En la década de los 90, el antropólogo Marc Augé propuso la descripción de los “no-lugares”, espacios cuya naturaleza transitoria no podía activar significantes históricos o que pudieran tener el peso simbólico para la vida colectiva. Los aeropuertos y las autopistas ejemplifican la propuesta. Pero Augé suma a estos espacios al metro. Para el autor, las posibilidades de que un sitio como el metro signifique algo es porque los usuarios colocan sus propias historias en los andenes, vagones y transbordos. En el caso de Pantitlán, resulta un mero afrancesamiento (una afectación estilística, vaya) hablar de los “no-lugares”. Sería más preciso seguir utilizando la figura de las puertas de la ciudad cuya condición fronteriza trae consigo historias subjetivas , sí, pero que están estructuradas por el desgaste. Como dice Victor Burguin, la ciudad es una promesa que, como tosas las promesas, no siempre se cumplen.

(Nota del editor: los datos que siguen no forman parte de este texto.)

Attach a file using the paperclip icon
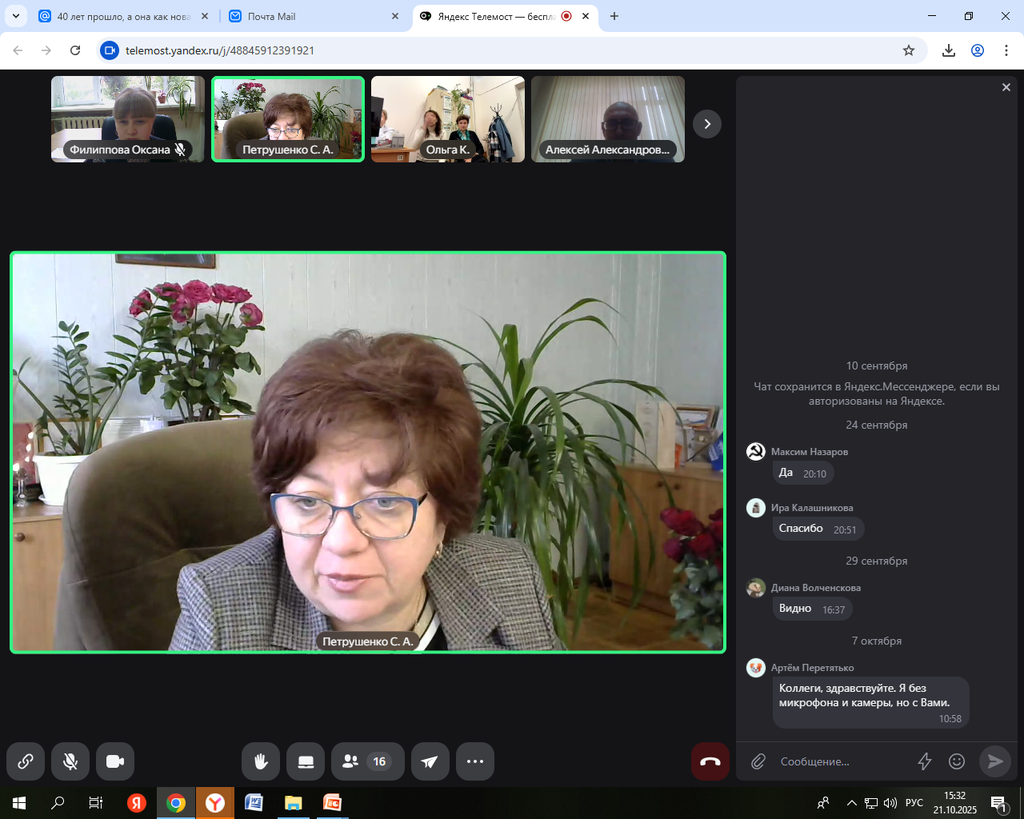Viewport: 1024px width, 819px height. pos(758,761)
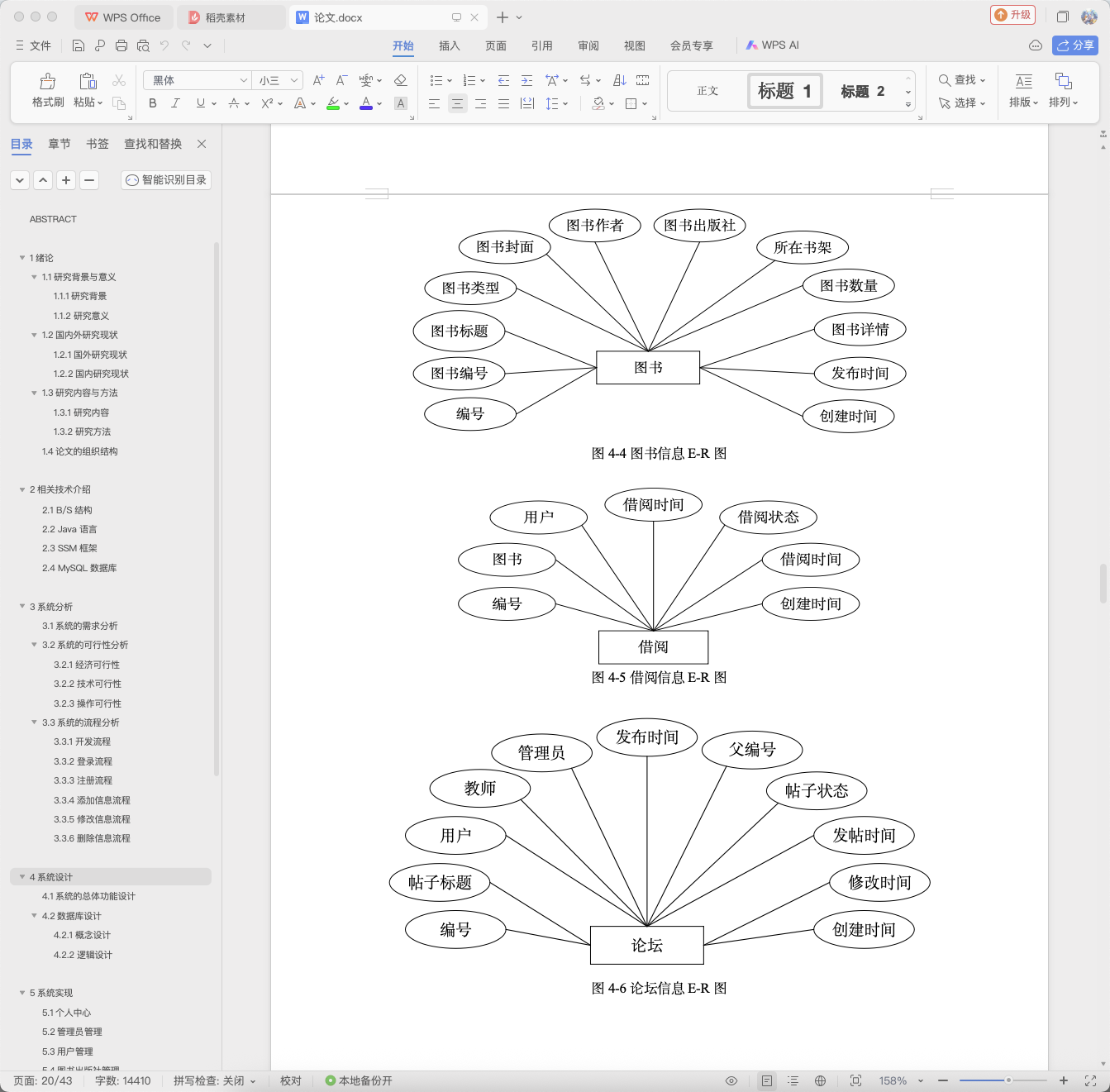Go to the 3.2.1 经济可行性 heading in the outline
The image size is (1110, 1092).
click(x=87, y=665)
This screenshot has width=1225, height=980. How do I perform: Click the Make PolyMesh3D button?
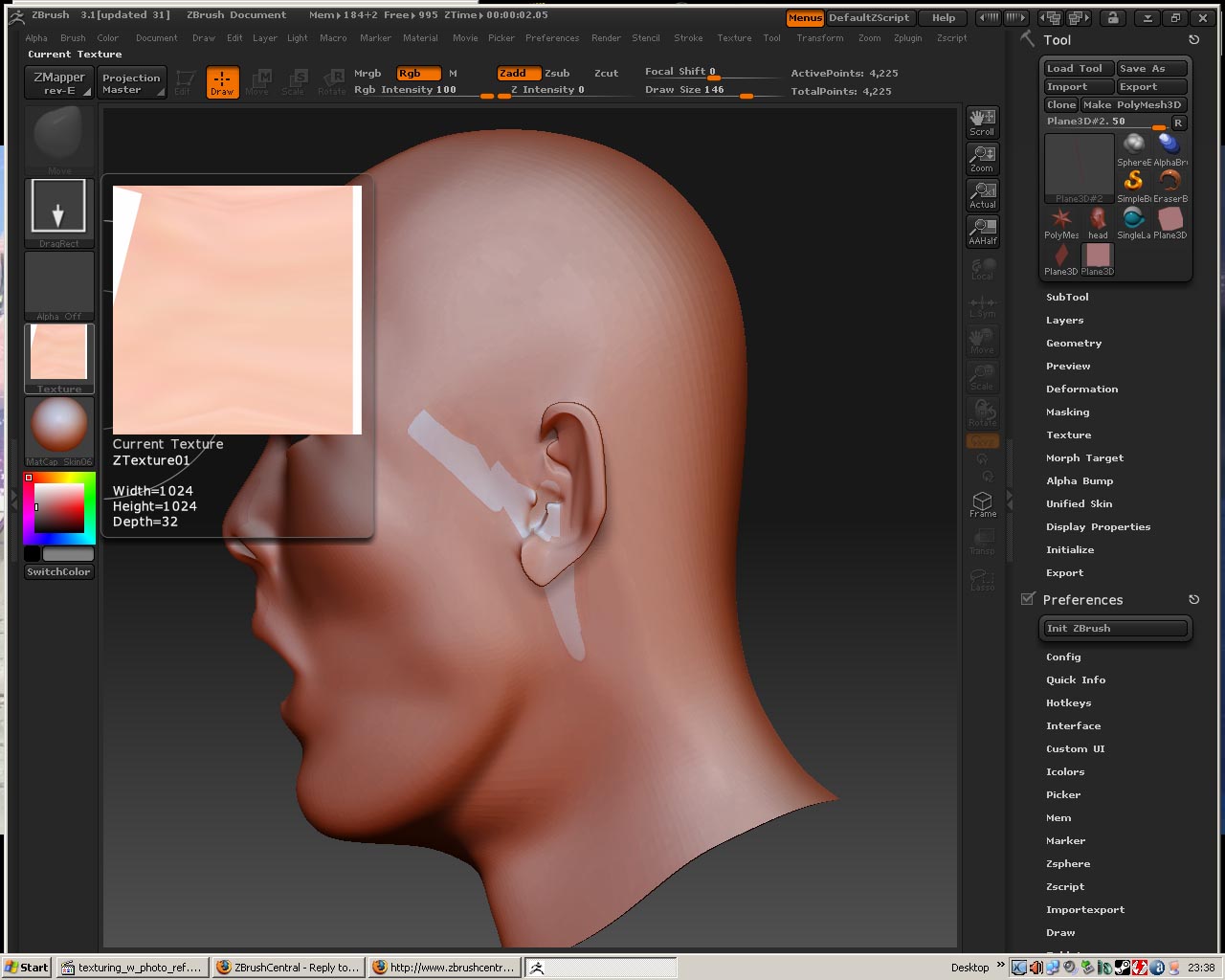tap(1134, 104)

Todos los que atraviesan esa frontera tienen como único propósito llegar puntuales a sus destinos, pero son tantos que se vuelve imposible tan siquiera una mera cortesía como la puntualidad. Asimismo, factores ineludibles como las lluvias temporales de la capital mexicana resquebrajan toda posibilidad de que un transporte funcione como tal. Por eso mismo, quienes atraviesan esas puertas se vuelven habilidosos para ingresar a la ciudad. He visto a personas completamente confundidas por los códigos de color que orientan a los usuarios que transbordan ahí para dirigirlos a la línea del metro que necesiten utilizar. Y sé de quienes no sabrían qué hacer si los desalojan de los andenes para iniciar por cuenta propia el camino a casa.
Pero ninguno de estos ciudadanos que debe encontrarse a las puertas de la ciudad, incluso antes de que amanezca, es un aventurero que conoce los caminos secretos de los mapas de las tierras perdidas. Aquí es donde las metáforas son, más bien, un eufemismo minúsculo. La distinción entre centro y periferia sigue funcionando porque se ha reforzado que deben existir esas diferencias. Las puertas de la ciudad no son un hito triunfal, ni ese sitio liminal que incluso es un “no-sitio”. Se tratan de un nodo con ramificaciones cada vez más agrietadas o inutilizadas. Y mientras los responsables se presentan para el cargo de la presidencia ya de todo un país, aquellos ciudadanos son expulsados de un servicio público para encontrar sus propios caminos.